Monday, July 17, 2006

Update

Well, it's our first heat wave of the summer tonight and I saw some woman on the news who was 40 if she was a day talking about how she doesn't "ever remember summers this hot" and it "must be global warming." I hate stupid people who yak to newspeople. Uh, this summer has not been bad. I remember summers with like 9 days in a row of 90+ and oppressive humidity and just never feeling cool. I remember walking down the street trying to do a mind over matter thing and channel a January chill. It did not work. It's hot. Get over it. And hope there's no blackout.

I am going to Atlanta for work for several days Wednesday. I am not in the mood. I have to be very on as it 100% work related. Work is fine. I am in a routine now where I am paying off my debt and just chugging along. It is a bit dull but necessary.

My friend just got a new job. She is in banking (but a shitty area of banking) so she will be making something like 300K total package. I am happy for her. Honestly. The older I get the less motivated I am by money. I mean it is important and shoes are nice and we're all going to get old and there's nothing more frightening than "old and poor" but I am lucky in that I don't worry about my old age because my parents are not rich but they will leave me enough just because it seemed that anybody who has a Dad who was a company man and worked from the 50s through the 80s is in a similar boat.

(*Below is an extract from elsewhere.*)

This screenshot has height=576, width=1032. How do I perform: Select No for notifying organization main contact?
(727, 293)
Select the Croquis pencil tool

Them days be over, though. Nobody works in a white collar job for 40 years any more. Anyway, I'm not worried about my old age and as far as now, money does not make me happy. What does make me happy? All sorts of things: having good conversations, making good food, exercise, good sex---What makes me happy is more or less anything that involves my doing something I'm good at and having people worship me for it. I am serious. With that info I am very easy to manipulate. >>> For instance, I saw a guy on the subway today:

1) Not really my type physically (lean/skinny)
2) Had a gay vibe
3) Vaguely teutonic features, I'd say German/Irish
4) late 30s/early 40s--dressed a tad juvenile and with a knapsack on his back that looked like he had a TV set crammed into

He looked like just the kind of guy that always goes for me and that I'm not into. So I waited for him to notice me and to try and get my attention. The whole train ride. I was looking forward to his looking at me, me getting hard (cause attention gets me hard) him looking at me more. But it never happened. Which made him begin to become attractive. And on and on. Not everybody wants me, I grudgingly accept that though I even make myself laugh sometimes because I do think everybody wants me, it is absurd, I know that. (yet why in a city of so many ignoring each other do so many people look at me? he still asks...) Know thyself. I know my-thy very well.

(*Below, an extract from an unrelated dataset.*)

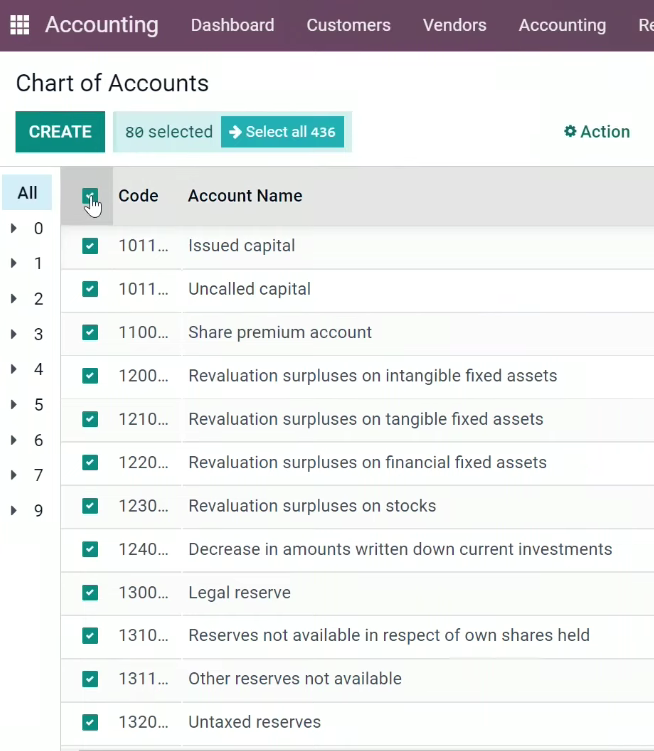Expand account group 3 arrow

(x=14, y=334)
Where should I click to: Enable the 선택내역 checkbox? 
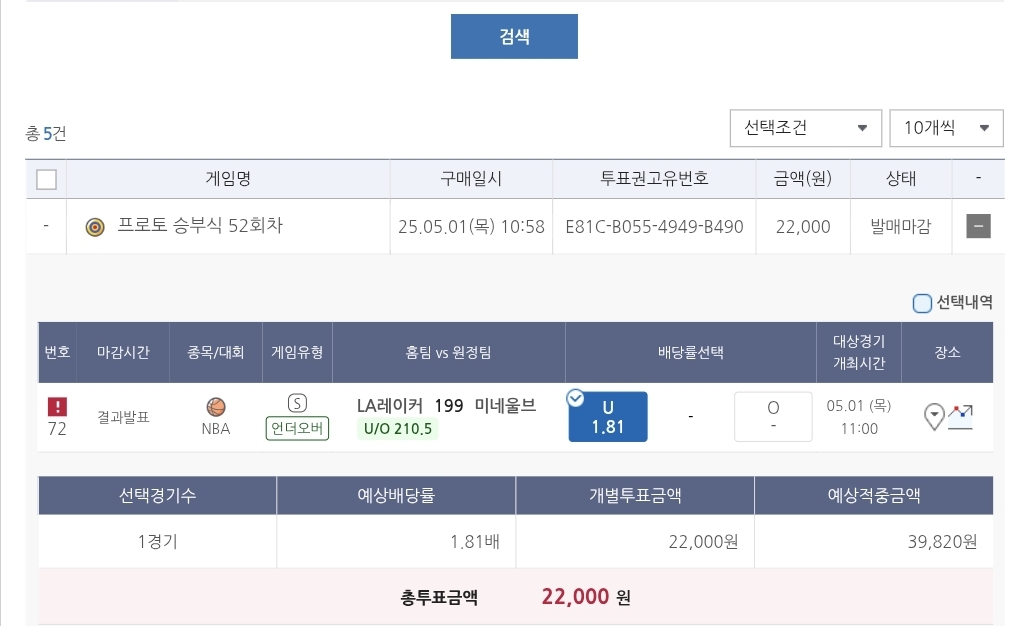(922, 303)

Anyway, I'm a bit bored. Nothing is doing it for me. I have no new interests these days. For so long I was all about the new job/the real estate search/doing the house/working on the body constantly/writing my wonderful novel of which I had a Wm Morris agent who could not sell it to these retarded publishers and now it languishes on my hard drive---all those things were my obsession for years.

Now I do not have one. I feel like this is a petit mid-life crisis of sorts? I dunno? Maybe just a melancholy.

I could use a good affair. I emailed with an old bf who is now the ripe old age of 23 (too old, I'm like Michael Jackson when they get past 11 lol) He mentioned that he has a sort of bf who is 38 and they have their differences etc. Of course they do. I loved the sex with this kid, he was a pig and a cock crazy animal with a butt designed by Michelangelo...however (and this is a big however) memememememememememe, that's all I ever heard. Of course that's to be expected from a 21/22 y/o but it was so boring when we were not fucking. Anyway, that was a hot summer thing, maybe that's all I want, I dunno. Well, it's off to Atlanta soon enough. Keep cool.

1 Comments:

Blogger mickeyitaliano said...

Ha! The global warming! What about the 'Summer of Sam' and the blackout. People are such douchebags and so are the newspeople who continue to ask 'Joe Blow Moron-on-the Street' for their input. This is freaking NYC, can they not find someone with a smarter soundbite? It's like when they show the Pride Parade and they talk to the biggest fruitcake or most outrageous Tranny Pre/Post Op they could find. Why do I continually listen to BBC? Because, I learn stuff. Because it makes me feel like I am having an intelligent conversation with someone. Why do these other stations have more viewers than the BBC? Because the people watching it can relate to the insipid remarks left by 'the global warming idjit.' Fat man with t.v. tray turns to fat wife with t.v. tray,"You know, she's right honey. Pass me the Mayo."